1. Income Tax on profit:
All types of business entities (self-employed individuals, partnerships, corporations…) are subject to income tax on all business income derived in Lebanon.
There are three methods for the determination of the tax base, depending on the legal status of the entity and/or its size.
- Real Profit: Capital companies such as joint stock corporations and limited liability companies are taxed at a flat rate of 15%.
- Lump-Sum Profit: Lump-Sum profit tax is levied depending on the legal nature of an Establishment. The taxable income is a percentage of sales, determined annually by the MOF and based on sales figures reported by the taxpayer. The tax rate range from 4% to as high as 21% on the taxable income and after family exemptions, as follows:
4% - below LBP 9,000,000
7% - between LBP 9,000,000 and LBP 24,000,000
12% - between LBP 24,000,000 and LBP 54,000,000
16% - between LBP 54,000,000 and LBP 104,000,000
21% - above LBP 104,000,000
- Estimated Profit: the principle of estimated profits is most commonly employed for small businesses and merchants. Rates under the estimated profit tax are set by the government committees.
Capital Gain: arises from the disposition of immovable assets and taxed at a rate of 10%.
Non-Residents: non-residents are defined as any business that doesn’t have a permanent business address registered in Lebanon. An effective tax rate of 7.5% is levied on gross income that generated from services rendered and 2.25% on income generated from goods sold.
Foreign Branches: branches of foreign companies are subject to the Lebanese income tax as per the type of the branch. In addition, all branch profits are considered distributed profits subject to a distribution tax rate of 10%.
Holding Companies and Off-Shore Companies: holding and offshore companies are exempt from the business income tax but are subject to a variety of other taxes.
- Holding companies are levied according to the following:
||Paid up Capital and Reserve
|Up to 50 million Lebanese Liras
|From 50 million up to 80 million Lebanese Liras
|For amounts in excess
If capital is above 120 million Lebanese Liras, the total tax payments in any given tax year are capped at 5 million Lebanese Liras. Holding companies are also subject to other taxes regarding interest, management fees, capital gains and royalties.
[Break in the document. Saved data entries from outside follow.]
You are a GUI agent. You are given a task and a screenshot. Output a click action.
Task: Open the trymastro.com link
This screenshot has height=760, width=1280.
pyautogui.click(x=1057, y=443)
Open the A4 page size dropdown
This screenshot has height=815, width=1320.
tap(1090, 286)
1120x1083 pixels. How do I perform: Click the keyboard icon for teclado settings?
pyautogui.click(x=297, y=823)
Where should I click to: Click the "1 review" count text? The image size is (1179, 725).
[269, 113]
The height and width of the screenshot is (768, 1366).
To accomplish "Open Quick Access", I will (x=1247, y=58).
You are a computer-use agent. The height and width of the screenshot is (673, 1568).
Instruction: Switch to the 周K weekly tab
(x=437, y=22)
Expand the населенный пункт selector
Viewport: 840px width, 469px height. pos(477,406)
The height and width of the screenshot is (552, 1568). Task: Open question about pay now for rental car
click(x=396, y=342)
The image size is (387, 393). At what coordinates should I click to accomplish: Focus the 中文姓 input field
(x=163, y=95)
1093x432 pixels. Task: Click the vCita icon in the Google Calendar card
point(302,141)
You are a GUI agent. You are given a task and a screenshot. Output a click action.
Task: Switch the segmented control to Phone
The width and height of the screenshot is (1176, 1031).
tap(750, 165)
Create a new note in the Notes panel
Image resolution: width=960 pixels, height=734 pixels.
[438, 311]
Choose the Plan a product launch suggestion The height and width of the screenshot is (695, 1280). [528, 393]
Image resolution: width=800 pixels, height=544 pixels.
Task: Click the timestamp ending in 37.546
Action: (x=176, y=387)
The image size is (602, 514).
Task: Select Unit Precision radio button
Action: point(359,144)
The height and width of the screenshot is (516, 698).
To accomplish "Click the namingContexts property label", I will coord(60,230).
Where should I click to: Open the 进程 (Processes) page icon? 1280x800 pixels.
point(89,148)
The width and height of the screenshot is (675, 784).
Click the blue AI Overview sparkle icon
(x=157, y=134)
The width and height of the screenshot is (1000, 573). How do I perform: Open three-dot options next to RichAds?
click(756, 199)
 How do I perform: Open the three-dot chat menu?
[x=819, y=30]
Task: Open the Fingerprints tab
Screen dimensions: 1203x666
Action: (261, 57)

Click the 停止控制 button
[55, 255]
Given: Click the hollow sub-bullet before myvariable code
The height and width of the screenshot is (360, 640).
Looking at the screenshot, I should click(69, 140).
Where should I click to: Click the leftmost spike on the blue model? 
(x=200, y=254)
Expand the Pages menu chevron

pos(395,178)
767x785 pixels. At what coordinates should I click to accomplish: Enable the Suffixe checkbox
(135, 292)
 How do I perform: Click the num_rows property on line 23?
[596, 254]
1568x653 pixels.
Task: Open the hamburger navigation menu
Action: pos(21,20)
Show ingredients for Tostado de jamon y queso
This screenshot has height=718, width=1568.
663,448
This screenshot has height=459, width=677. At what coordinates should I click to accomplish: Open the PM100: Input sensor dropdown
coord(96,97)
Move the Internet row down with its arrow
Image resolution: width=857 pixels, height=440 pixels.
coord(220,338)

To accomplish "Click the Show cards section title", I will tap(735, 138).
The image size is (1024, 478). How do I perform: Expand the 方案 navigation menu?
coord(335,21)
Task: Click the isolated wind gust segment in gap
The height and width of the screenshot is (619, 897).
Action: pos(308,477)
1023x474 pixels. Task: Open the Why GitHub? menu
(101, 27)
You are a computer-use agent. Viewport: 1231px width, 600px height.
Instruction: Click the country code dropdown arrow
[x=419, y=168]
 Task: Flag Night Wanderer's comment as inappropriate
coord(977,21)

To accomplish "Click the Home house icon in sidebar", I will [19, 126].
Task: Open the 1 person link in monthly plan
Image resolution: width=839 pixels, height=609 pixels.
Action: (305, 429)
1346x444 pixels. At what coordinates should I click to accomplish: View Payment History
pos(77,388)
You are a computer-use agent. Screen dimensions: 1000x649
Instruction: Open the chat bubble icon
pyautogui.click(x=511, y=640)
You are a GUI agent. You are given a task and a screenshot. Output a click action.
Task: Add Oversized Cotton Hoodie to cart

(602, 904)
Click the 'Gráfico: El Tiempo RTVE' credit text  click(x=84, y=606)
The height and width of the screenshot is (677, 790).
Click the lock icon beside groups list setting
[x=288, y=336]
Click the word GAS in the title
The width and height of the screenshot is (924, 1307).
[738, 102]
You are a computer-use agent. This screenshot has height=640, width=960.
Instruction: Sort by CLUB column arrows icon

- Offshore Companies: are subject to a lump-sum annual tax of 1 million Lebanese Liras.
2. Personal Income Tax:
It is a tax imposed on all employees’ salaries, wages, bonuses, allowances and other benefits being derived in Lebanon despite the fact that the employee may not be domiciled in the country. Taxable income is taxed at a progressive rate ranges between 2% to as high as 20%.
2% - below LBP 6,000,000
4% - bracket between LBP 6,000,000 and LBP 15,000,000
7% - bracket between LBP 15,000,000 and LBP 30,000,000
11% - bracket between LBP 30,000,000 and LBP 60,000,000
15% - bracket between LBP 60,000,000 and LBP 120,000,000
20% - above LBP 120,000,000
Piece-meal workers: subject to withholding tax of 3%
3. Build-Up Property Tax:
It is a tax on all building income, in any form, existed in the Lebanese territories. It is levied on land that is used for non-agricultural investment purposes being a car parking, exhibition center or playgrounds. The tax is calculated as indicated below:
4% - below LBP 20,000,000
6% - bracket between LBP 20,000,000 and LBP 40,000,000
8% - bracket between LBP 40,000,000 and LBP 60,000,000
11% - bracket between LBP 60,000,000 and LBP 100,000,000
14% - above LBP 100,000,000
4. Value Added Tax:
VAT is a tax on domestic consumption. The tax is paid by the consumer on transaction of goods and services whether imported or locally produced. A fixed tax rate of 10% is levied on taxable services and goods.
The National Social Security Fund (NSSF) provides employees with insurance coverage for sickness and maternity care. It also covers family allowance, end of service pension, and work related accidents and diseases. Employers need to register in NSSF all employees working for local and international firms. Foreign employees with a valid work permit and residence permit are entitled to join NSSF but are not entitled for end-of-service subscriptions, however they don’t benefit from NSSF services.
6% of the taxable salary toward family allowances (with a ceiling of 1,500,000 LBP of the salary), contributed by the employer.
9% of the taxable salary toward health indemnity (with a ceiling of 2,500,000 LBP of the salary), 7% contributed by the employer, and 2% by the employee.
8.5% of the taxable salary toward end of service fund (with no ceiling).
A married employee registered in NSSF receives a spouse allowance of LBP 60,000 and an additional LBP 33,000 for every child (up to 5 children), to be paid, monthly, by the NSSF through the employer.